### Exercise requirements
Dropping every picture, set down exactly the lines in the entries below, starting with the line with "Where should I" and going on through the line with "This screenshot has width=727, height=409.".

Source data:
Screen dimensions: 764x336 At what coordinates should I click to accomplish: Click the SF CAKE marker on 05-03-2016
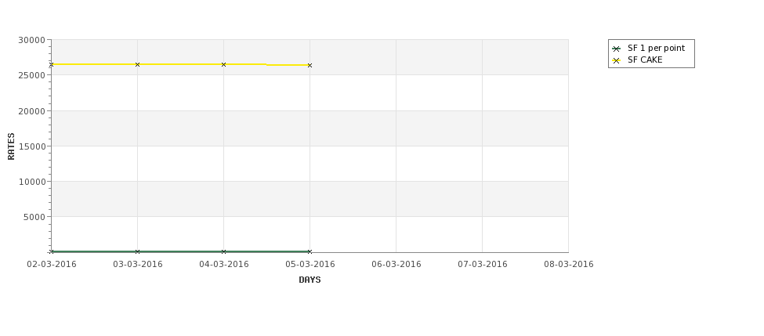point(310,65)
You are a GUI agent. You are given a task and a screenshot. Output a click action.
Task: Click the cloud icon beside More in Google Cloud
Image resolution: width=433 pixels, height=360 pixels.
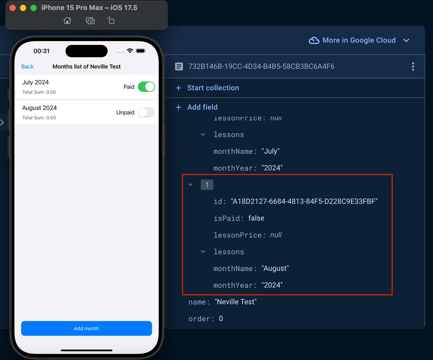click(314, 40)
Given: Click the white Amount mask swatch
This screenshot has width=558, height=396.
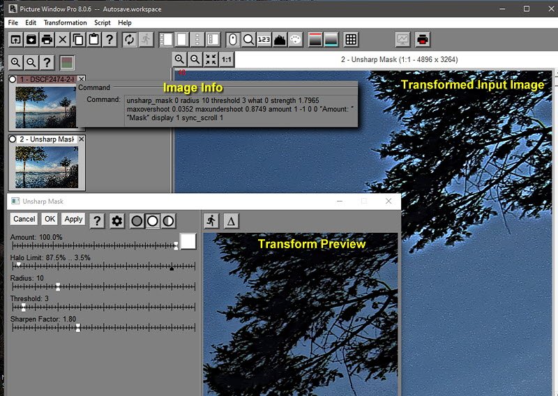Looking at the screenshot, I should click(x=188, y=241).
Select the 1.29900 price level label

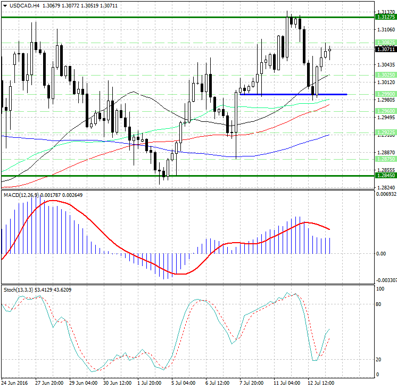point(385,94)
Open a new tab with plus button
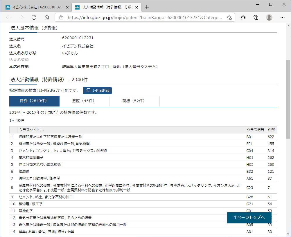 tap(147, 7)
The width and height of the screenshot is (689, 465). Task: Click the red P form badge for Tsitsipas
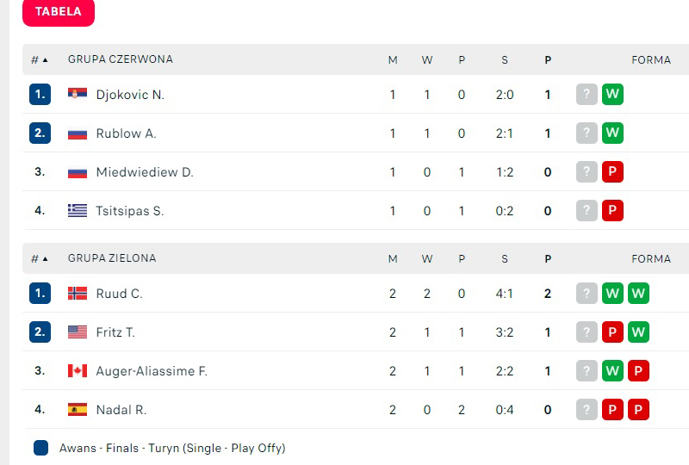(612, 211)
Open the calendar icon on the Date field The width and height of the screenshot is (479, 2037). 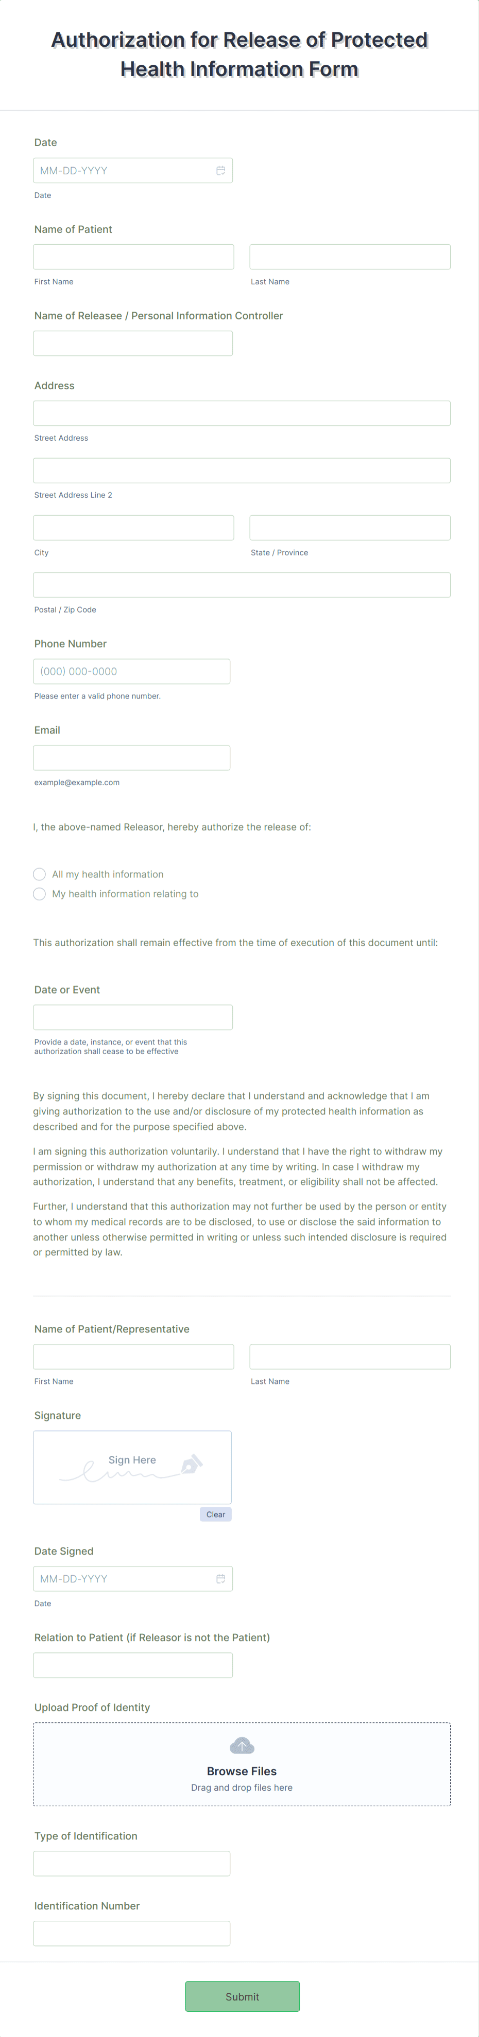tap(221, 170)
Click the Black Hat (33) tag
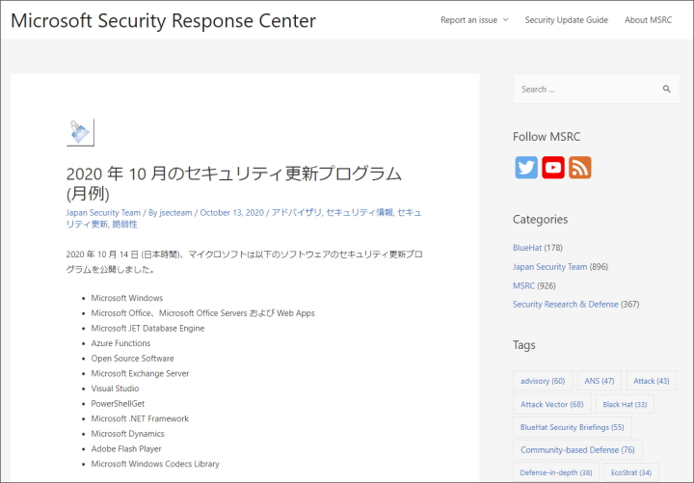The height and width of the screenshot is (483, 694). (x=625, y=404)
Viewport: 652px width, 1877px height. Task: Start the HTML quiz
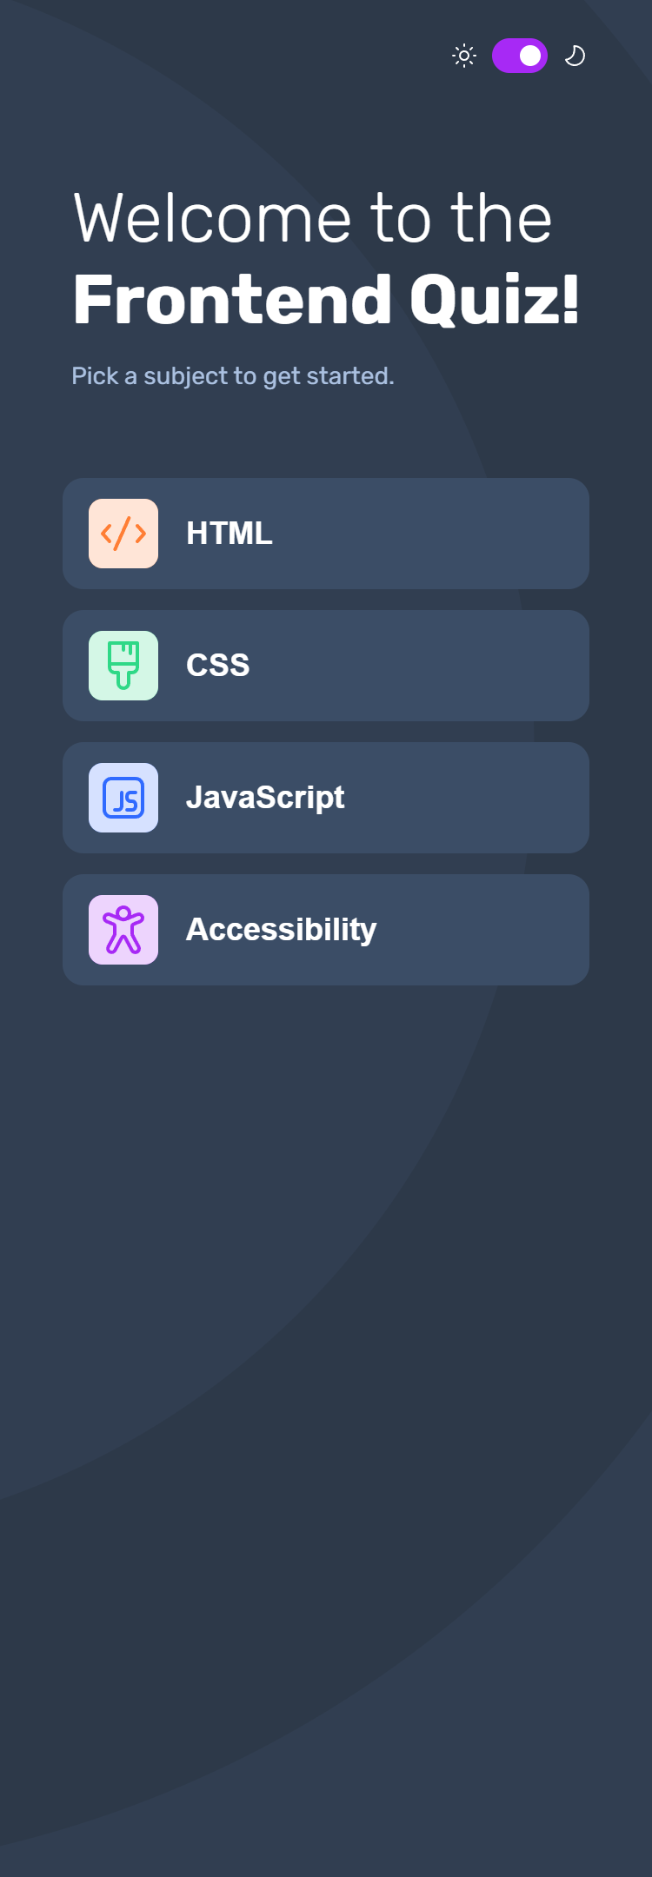(x=326, y=534)
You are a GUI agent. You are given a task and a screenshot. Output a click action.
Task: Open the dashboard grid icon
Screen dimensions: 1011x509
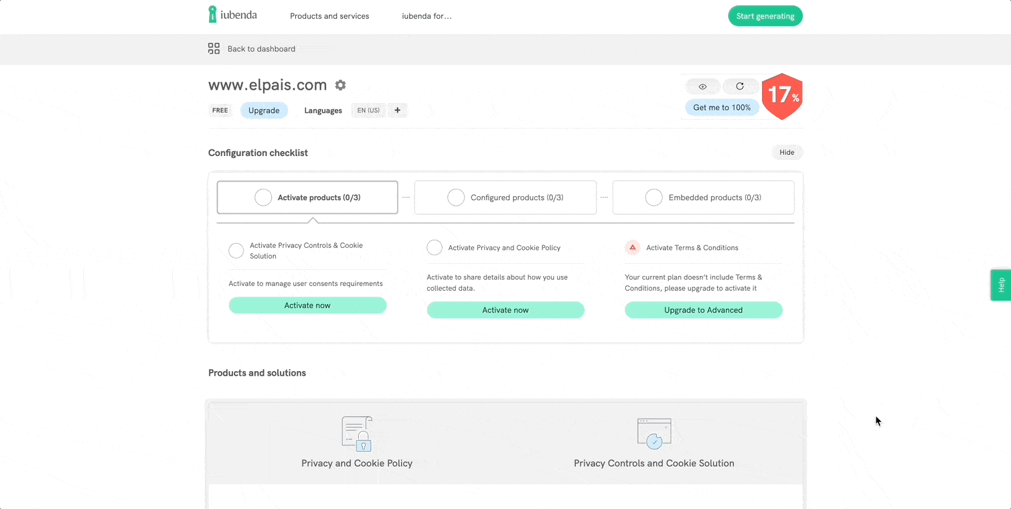(x=214, y=48)
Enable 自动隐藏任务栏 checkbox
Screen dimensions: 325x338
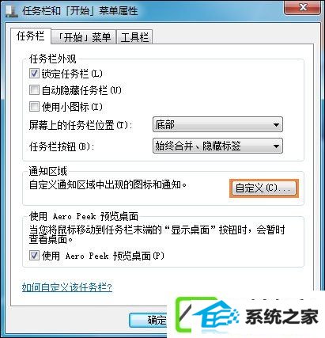click(x=34, y=90)
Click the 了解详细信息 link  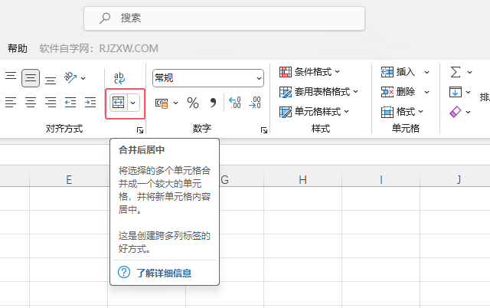click(x=164, y=273)
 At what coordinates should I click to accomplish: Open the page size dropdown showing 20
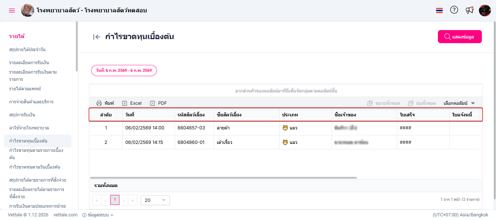(x=155, y=200)

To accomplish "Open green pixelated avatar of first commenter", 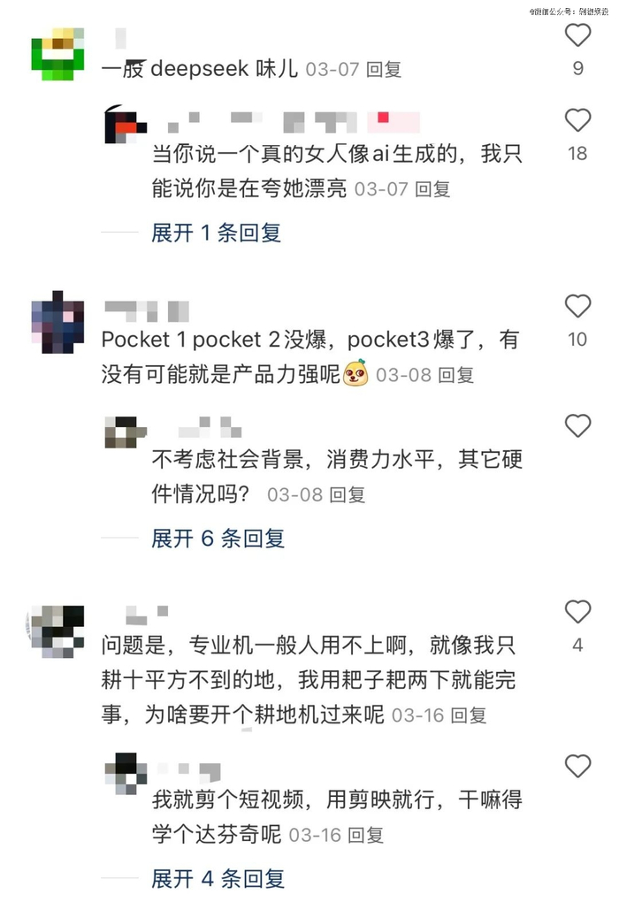I will pos(57,54).
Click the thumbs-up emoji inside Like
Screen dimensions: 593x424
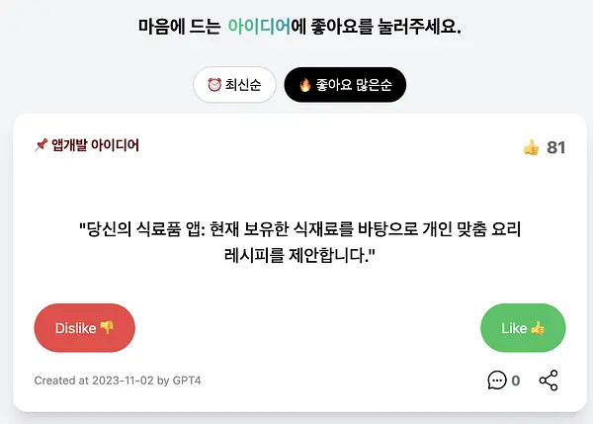click(538, 328)
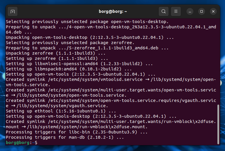Open the terminal hamburger menu

(176, 11)
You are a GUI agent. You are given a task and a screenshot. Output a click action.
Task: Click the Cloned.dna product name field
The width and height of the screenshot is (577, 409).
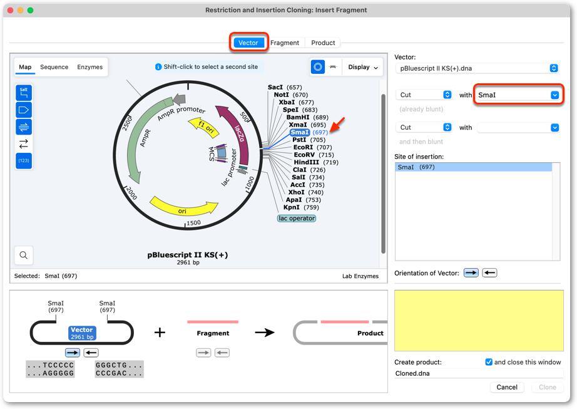pyautogui.click(x=479, y=373)
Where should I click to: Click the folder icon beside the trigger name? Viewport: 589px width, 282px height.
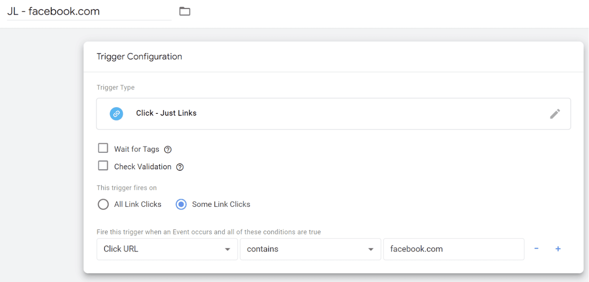(185, 11)
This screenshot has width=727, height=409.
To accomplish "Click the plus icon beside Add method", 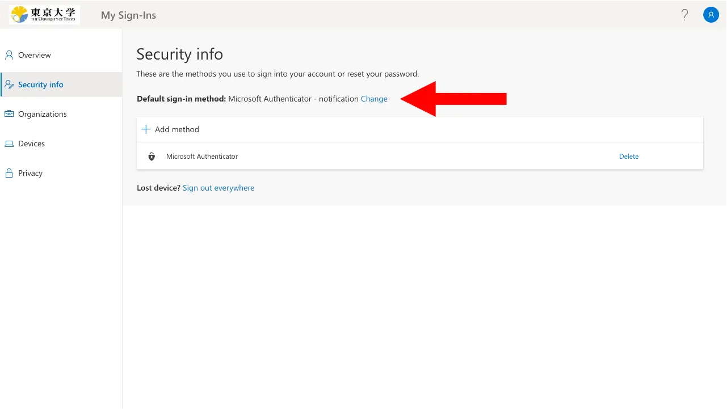I will 146,129.
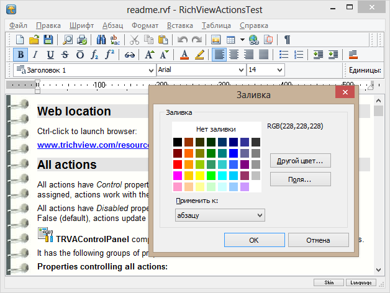Click the Print preview icon
The width and height of the screenshot is (390, 293).
tap(67, 40)

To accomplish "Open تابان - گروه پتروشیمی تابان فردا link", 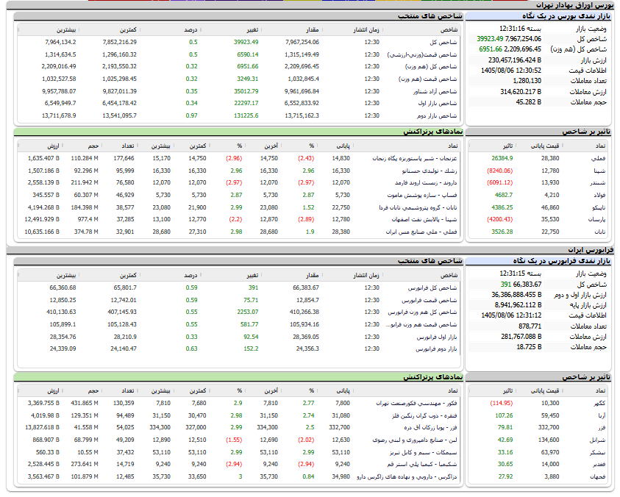I will [418, 207].
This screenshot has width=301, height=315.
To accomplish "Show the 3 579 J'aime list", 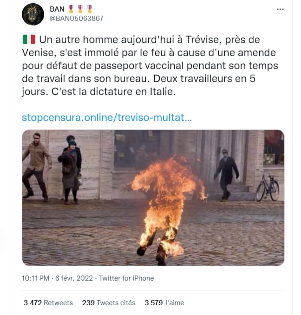I will 164,302.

### Answer space
Where should I click to: Click the folder icon beside the trigger name? Viewport: 589px width, 282px height.
(185, 11)
This screenshot has width=727, height=409.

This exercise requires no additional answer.